Passage shown:
════════
Vera Songwe, UN Under-Secretary-General and Executive Secretary of the Economic Commission for Africa (ECA) has said that Africa could expand its economy by a staggering $1.5 trillion, by capturing just 10% of the speedily growing artificial intelligence (AI) market, set to reach $15.7 trillion by 2030.
She made these revelations whilst addressing several ministers and other participants at the just ended third Africa Regional Science, Technology, and Innovation Forum (ARSTI2021) in the Republic of Congo.
“AI growth can help in creating additional high-value and decent jobs, diminish poverty, increase the productivity of firms, preserve the environment, and foster better living conditions. Research has shown that AI has the potential to solve some of the most pressing challenges facing Africa and drive sustainable development in agriculture, health, infrastructure, financial and public services, and climate change” .Songwe
ECA’s Executive Secretary stated that the Republic of Congo, which is hosting the virtual Forum in situ in Brazzaville, finds itself in a special sub-region, blessed with natural capital, such as huge forests. However, these forests have been disproportionately depleted, in comparison to those of other parts of the world, partly due to climate change. Artificial intelligence, she argued, could enhance already existing technologies that have been used to tackle COVID-19, to solve such climate change problems.
════════
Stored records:
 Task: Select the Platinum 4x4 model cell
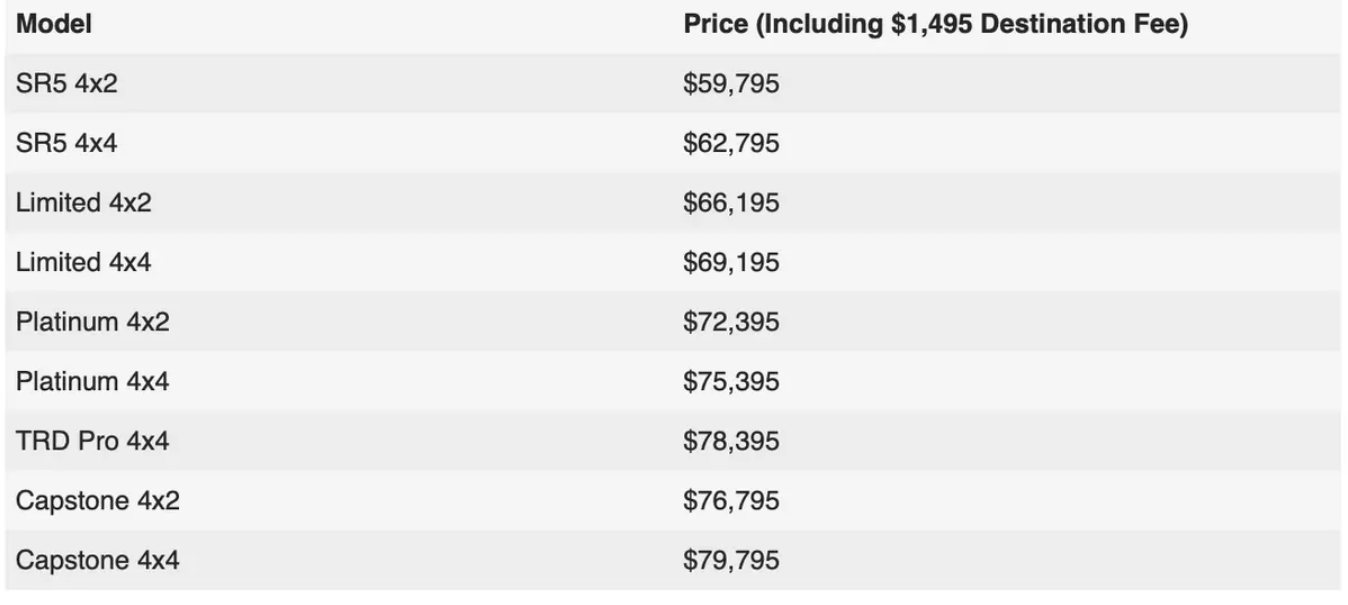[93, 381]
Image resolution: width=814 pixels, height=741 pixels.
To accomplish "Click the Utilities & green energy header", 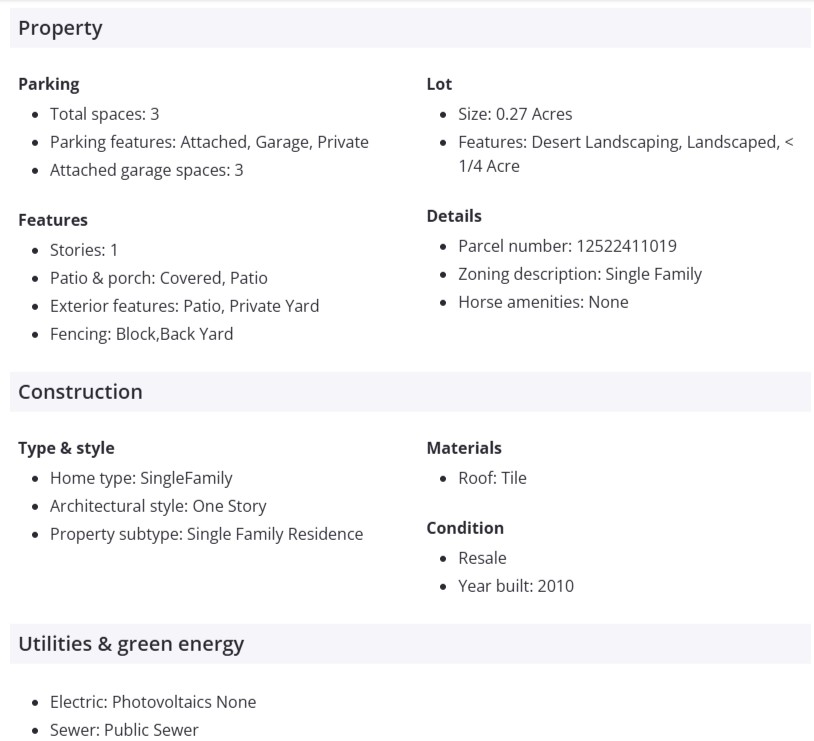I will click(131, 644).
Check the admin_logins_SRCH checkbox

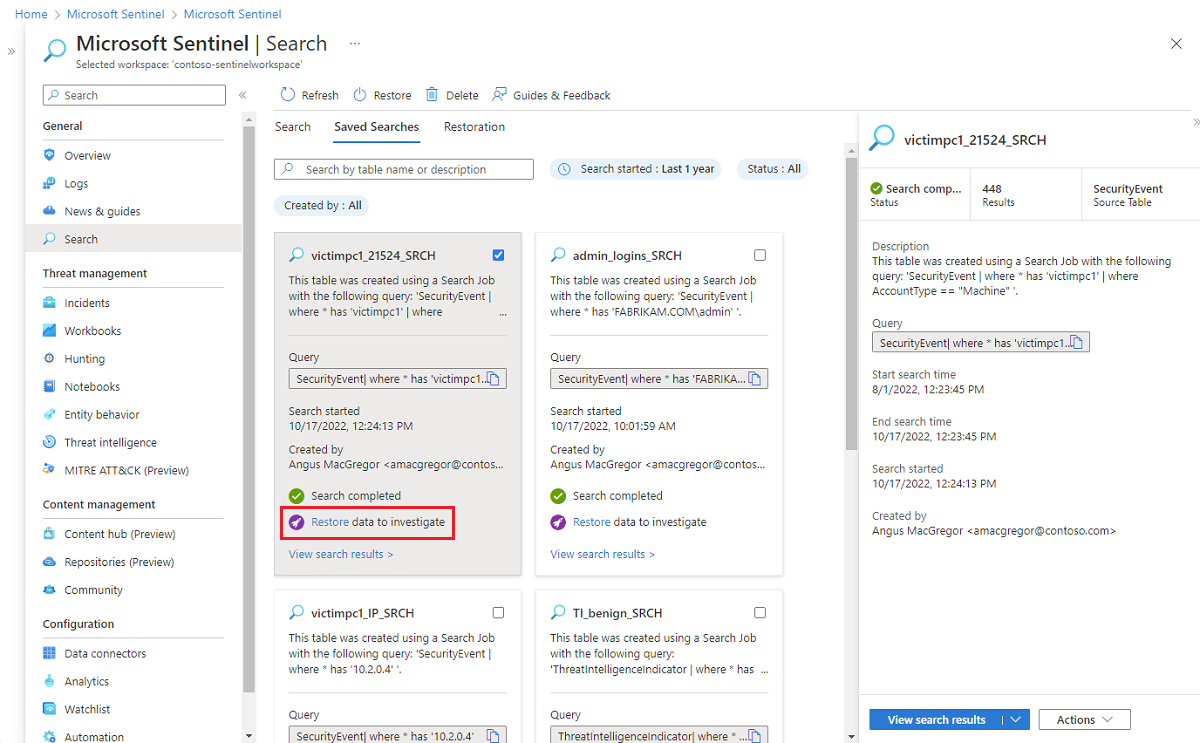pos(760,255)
════════
Task prompt:
In the passage on artificial intelligence and Africa's economy, why does Songwe see a role for AI in the sub-region around the Republic of Congo? Answer in one to three sentences. The items are not needed for anything that comes after the passage.

Task solution:
The sub-region has huge forests, but they have been depleted disproportionately compared with other parts of the world, partly due to climate change. Songwe argued that AI could enhance existing technologies already used to tackle COVID-19 so they could solve such climate change problems.